Bagas menatap Tiyas dan Nirmala yang tengah berpandangan satu sama lain. Sepertinya dua orang itu enggan untuk diantar pulang dengannya. Namun Bagas tidak akan menyerah, setidaknya ia harus tahu seberapa reot rumah mereka. Menjadi guru honorer di zaman sekarang benar-benar tidak menjamin sebuah kemakmuran.
Di sisi lain, Chandra juga tidak bisa berbuat banyak. Tidak mungkin Bagas bertandang ke mansion megah dan mewah lebih daripada miliknya. Bisa-bisa rencana hancur lebur sebelum dimulai.
"Boleh saja kalau Bagas gak keberatan," putus Nirmala dengan sebuah helaan napas panjang guna menutupi kegugupannya. Mengabaikan delikan mata Tiyas yang sepertinya tidak setuju dengan hasil akhir pergulatan batin mereka.
Bagas mengangguk, sedikit merasa senang karena akhirnya ia bisa sedikit melihat kehidupan miris calon istrinya.
"Tapi mobil cuma bisa sampai depan gang saja. Karena jalan rumah kami gak bisa dilewatin sama mobil," sambung Nirmala dengan senyum kecilnya.
Tiyas hanya bisa terdiam dengan bingung. Kalau memang Ibunya berkata seperti itu, lantas rumah siapa yang akan mereka jadikan sebagai penyamaran? Tidak mungkin jika mereka hanya berhenti acak di rumah orang.

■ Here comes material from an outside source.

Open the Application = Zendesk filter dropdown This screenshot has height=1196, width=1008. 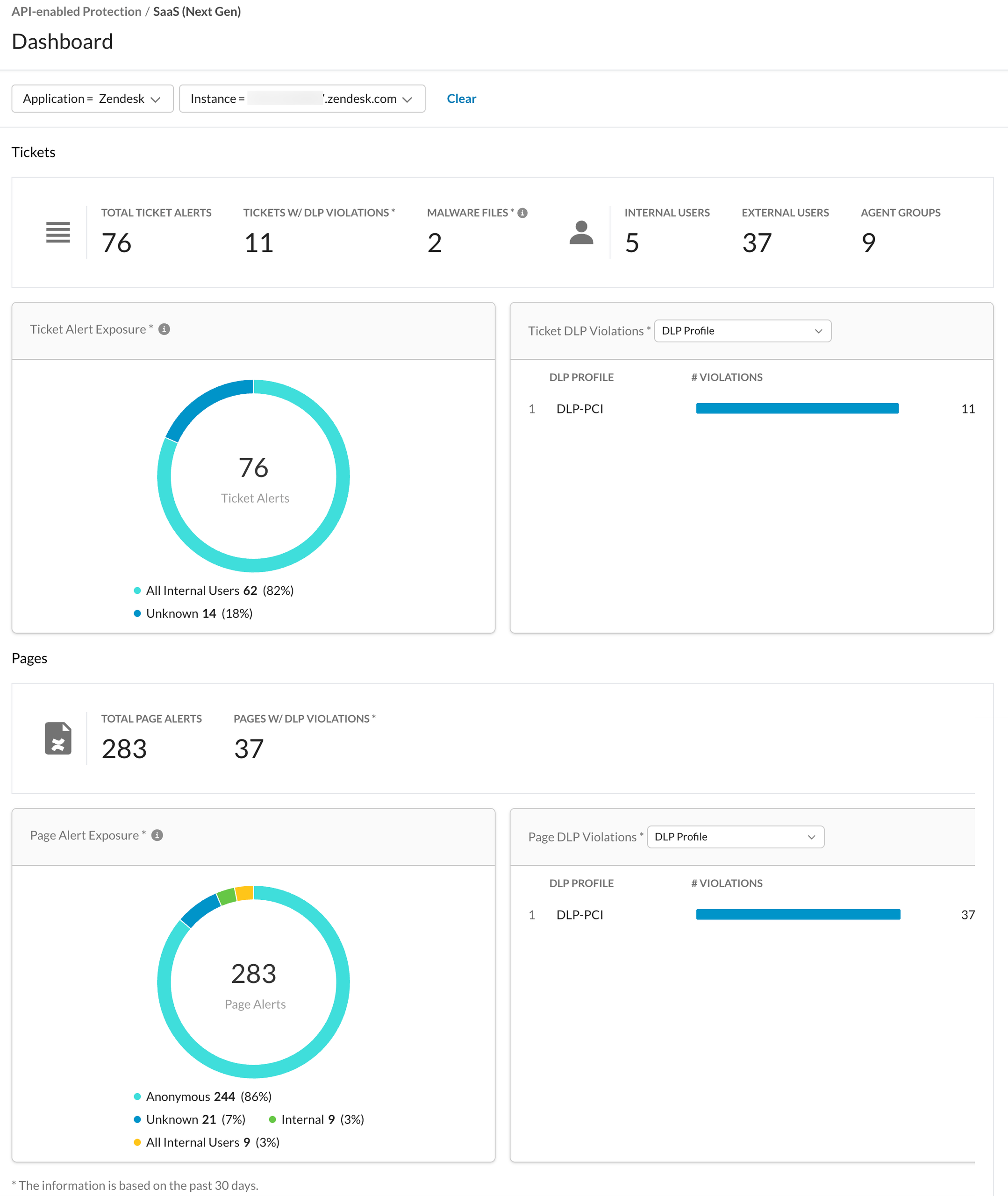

"Gak masalah, Tan. Saya bakal antar kalian selamat sampai rumah. Boleh kan?" Tanya Bagas sekali lagi. Tingkah keduanya membuat pria itu penasaran, entah karena malu atau apa.

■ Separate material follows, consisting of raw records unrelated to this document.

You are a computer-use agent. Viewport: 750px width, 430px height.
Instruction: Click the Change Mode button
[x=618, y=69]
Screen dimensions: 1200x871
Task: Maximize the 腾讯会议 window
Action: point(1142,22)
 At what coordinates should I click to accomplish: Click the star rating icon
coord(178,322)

Nirmala mau tidak mau mengangguk.
"Boleh," katanya dengan cepat. Wanita paruh baya itu menoleh pada Chandra yang masih terdiam, memberikan senyum kecutnya. "Kalau begitu kami pamit ya, Pak. Sampaikan salam saya kepada calon besan, selamat malam."
Chandra mengangguk kaku, ia mempersilahkan Nirmala dan Tiyas untuk mengekori Bagas yang sudah lebih dulu berjalan.
"Semoga Tuhan menjaga kalian," gumamnya dengan hati yang gelisah.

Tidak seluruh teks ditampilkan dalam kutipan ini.